## [How to complete this task]
Copy out the data below as written; omit any images.

## [Records supplied]
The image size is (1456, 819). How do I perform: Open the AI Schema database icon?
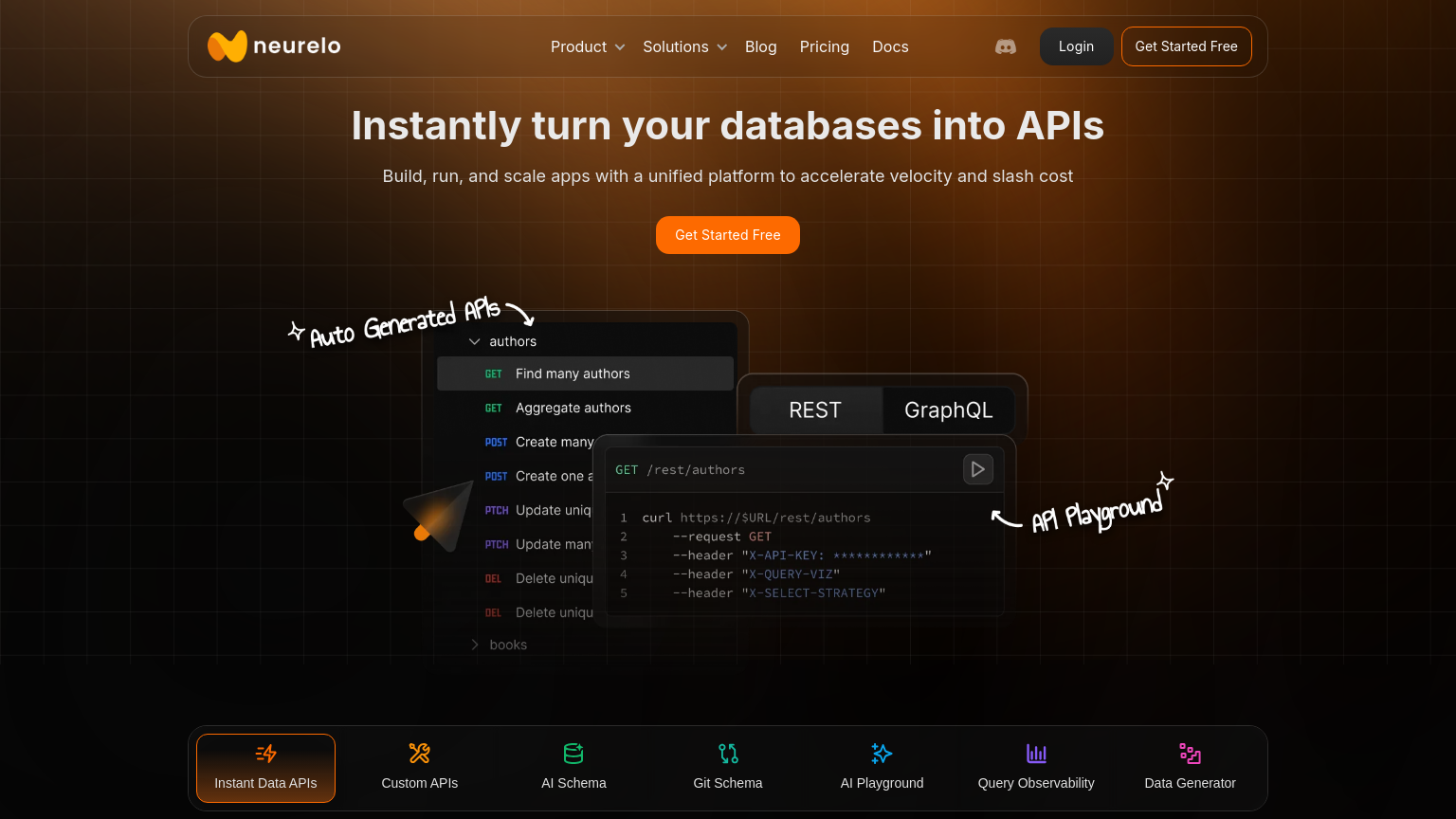point(573,754)
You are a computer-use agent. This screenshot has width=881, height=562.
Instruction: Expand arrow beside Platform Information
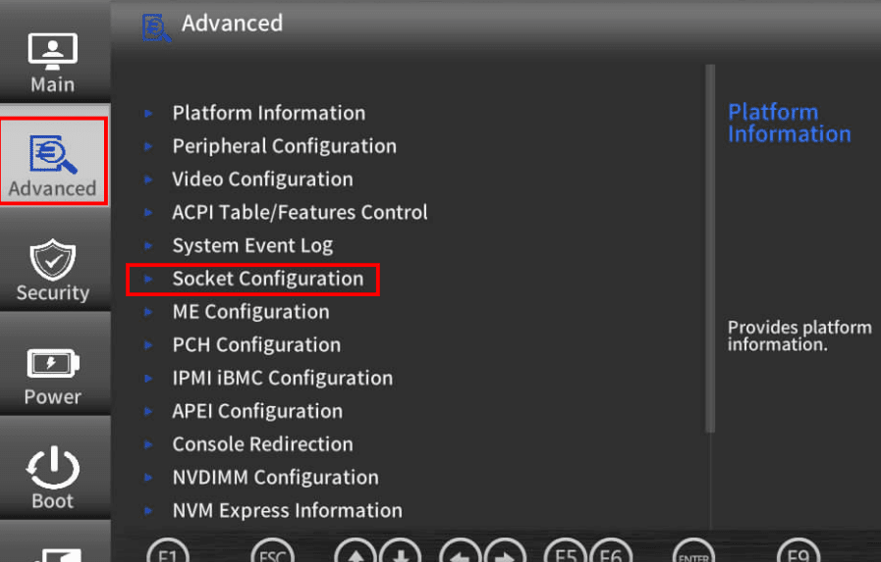(148, 114)
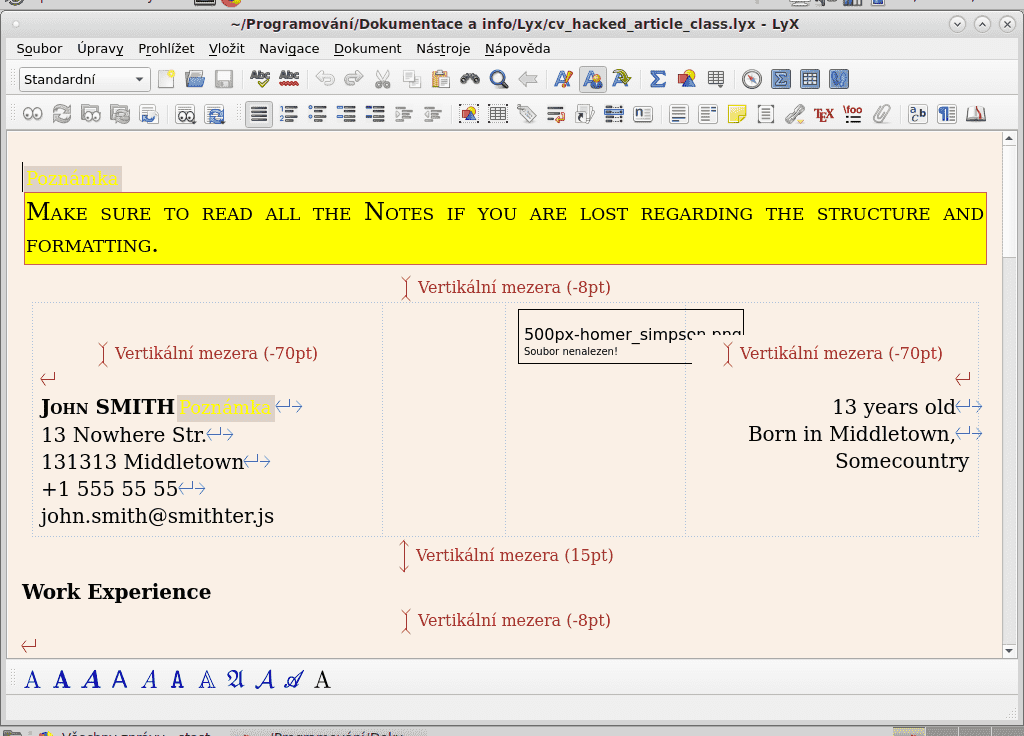Image resolution: width=1024 pixels, height=736 pixels.
Task: Click the spellcheck icon with green checkmark
Action: [x=260, y=79]
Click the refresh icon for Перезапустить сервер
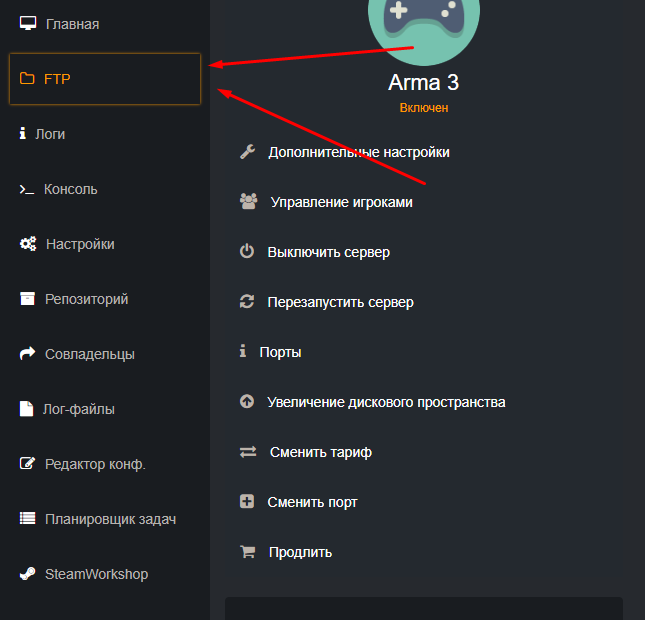 click(247, 302)
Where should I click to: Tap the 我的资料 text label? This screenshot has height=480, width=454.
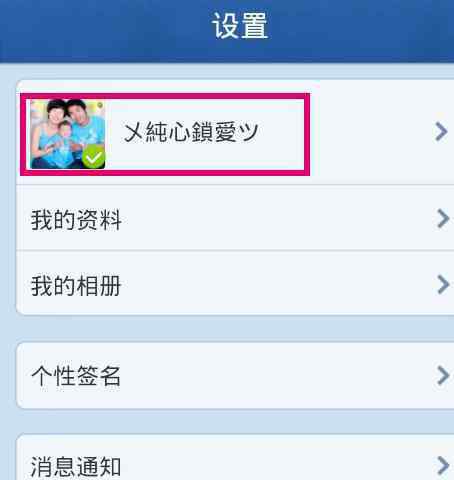tap(76, 220)
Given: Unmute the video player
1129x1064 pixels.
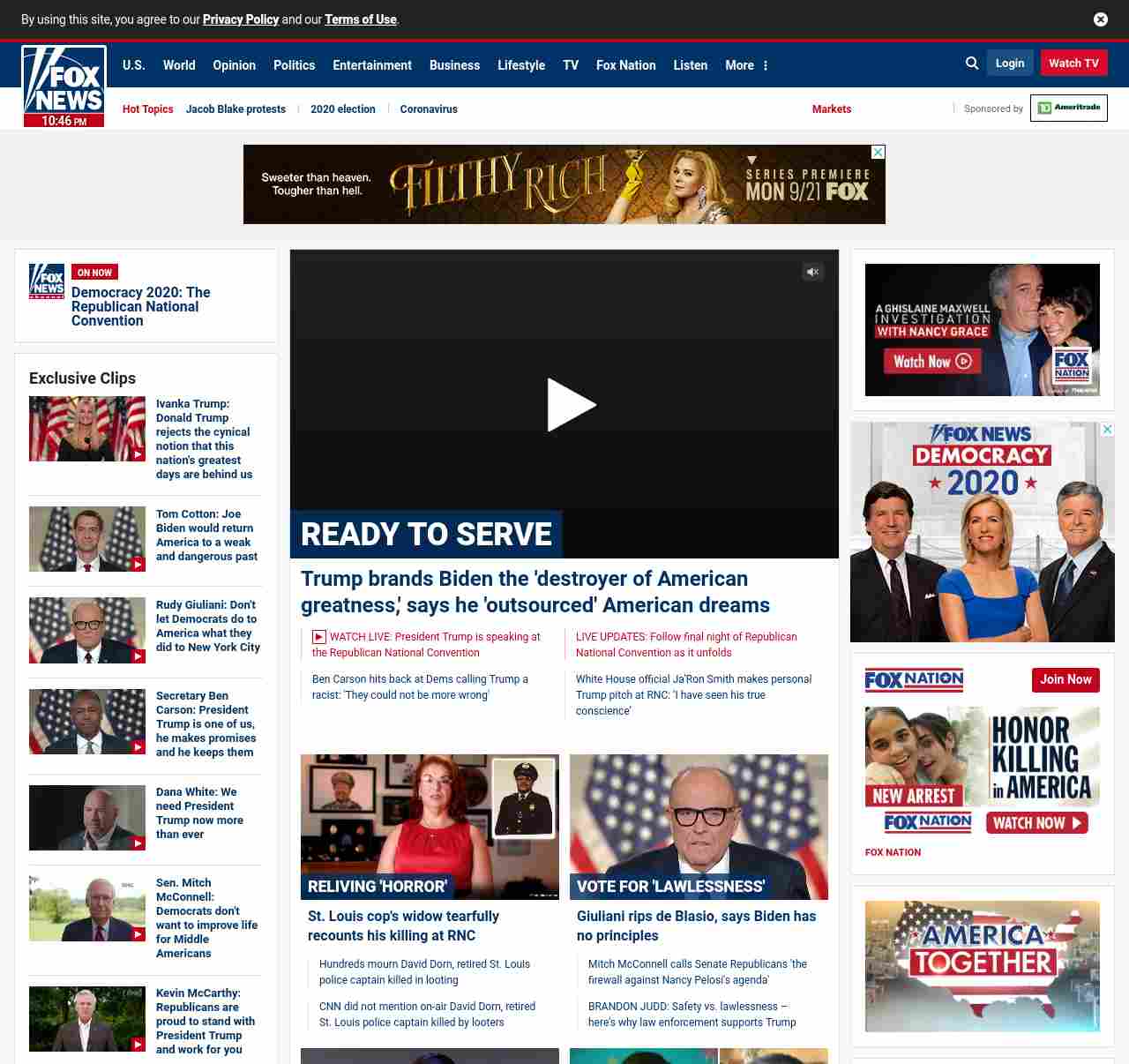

## [Answer space]
The image size is (1456, 819). How do I perform: Open the AI Schema database icon?
point(573,754)
You are a computer-use agent. This screenshot has width=881, height=562.
Instruction: Expand arrow beside Platform Information
(148, 114)
Image resolution: width=1024 pixels, height=736 pixels.
Task: Click the spellcheck icon with green checkmark
Action: [x=260, y=79]
Click the refresh icon for Перезапустить сервер
 click(247, 302)
Where should I click to: Tap the 我的资料 text label? This screenshot has height=480, width=454.
tap(76, 220)
Given: Unmute the video player
1129x1064 pixels.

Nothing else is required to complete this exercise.